When the data is output, which is to say, when the equalized data re-enters the stratified field of human consciousness, and once again becomes subject to the hierarchical interpretations of it in unique human minds, a keen observer can begin to learn geometrically about the nature of the human perceptual mechanism, a relatively powerful dimensional activator/receptor. An attentive witness of this phenomenon can explore by their inherent dimensional natures elemental forces such as magnetism, wave and particle dynamics, dynamic symmetries, anomalies, uncertainties, chaos, progressions, evolutions, and so on. My art is the catalyst for such explorations. The 4D installation array is the context for this observational practice, which is fundamentally anecdotal. Whenever I launch a 4D exhibit, I spend copious periods in the gallery observing the behavior of viewers interacting with the artwork for this reason.
Through production, my choice and application of media has been refined by trial and error into effective means to an expressive end. Each media has a role to play in my practice. Painting and drawing have emerged as the best vehicles for me to contend with the immediate relationship between physical reality and inner self. Photography indicates charged surface. The computer serves multiple functions. It animates the photographic (in print) and environmental (through projection). It permits me to break down and reassemble the painted or photographic in facets, components or layers. Further, the computer facilitates integrating audio into the installation array, as exhibit soundtrack, which is the glue holding together a 4D production for the viewer. The audio bed in the space, combined with light, performance and other visceral time-based media, extend my art from the wall and into the viewer’s live moment. In this way my experience as a musical performer, poet, thespian, and set designer contribute to my installation practice. Combined, these media provide the viewer with an encompassing sensory experience, which is the nature of 4D art. My visual art-specific experience as a framer, art handler and preparator obviously helps, too, because (in my opinion) any combinative creative form that does not consider the logistics and tradition of fine art presentation is problematic in a fine art venue.
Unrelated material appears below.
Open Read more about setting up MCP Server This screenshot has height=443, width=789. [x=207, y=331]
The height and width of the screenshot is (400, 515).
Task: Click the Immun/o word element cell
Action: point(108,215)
In my current work, I am weaving media, cultural histories, forms and practices into efficient vehicles for cultural exchange. My New Media and Traditional Western Art forms are integrated into the white cube or alternative substrates/spaces for presentation to a diverse audience whose visual literacy is not fixed or assumed. The object is to produce truly inclusive art, which precisely describes the trajectory of my personal and aesthetic concerns for the scrutinizing viewer, without impinging on the viewer’s own perceptual freedom. I consider this to be the overarching mission to which I aspire as an artist.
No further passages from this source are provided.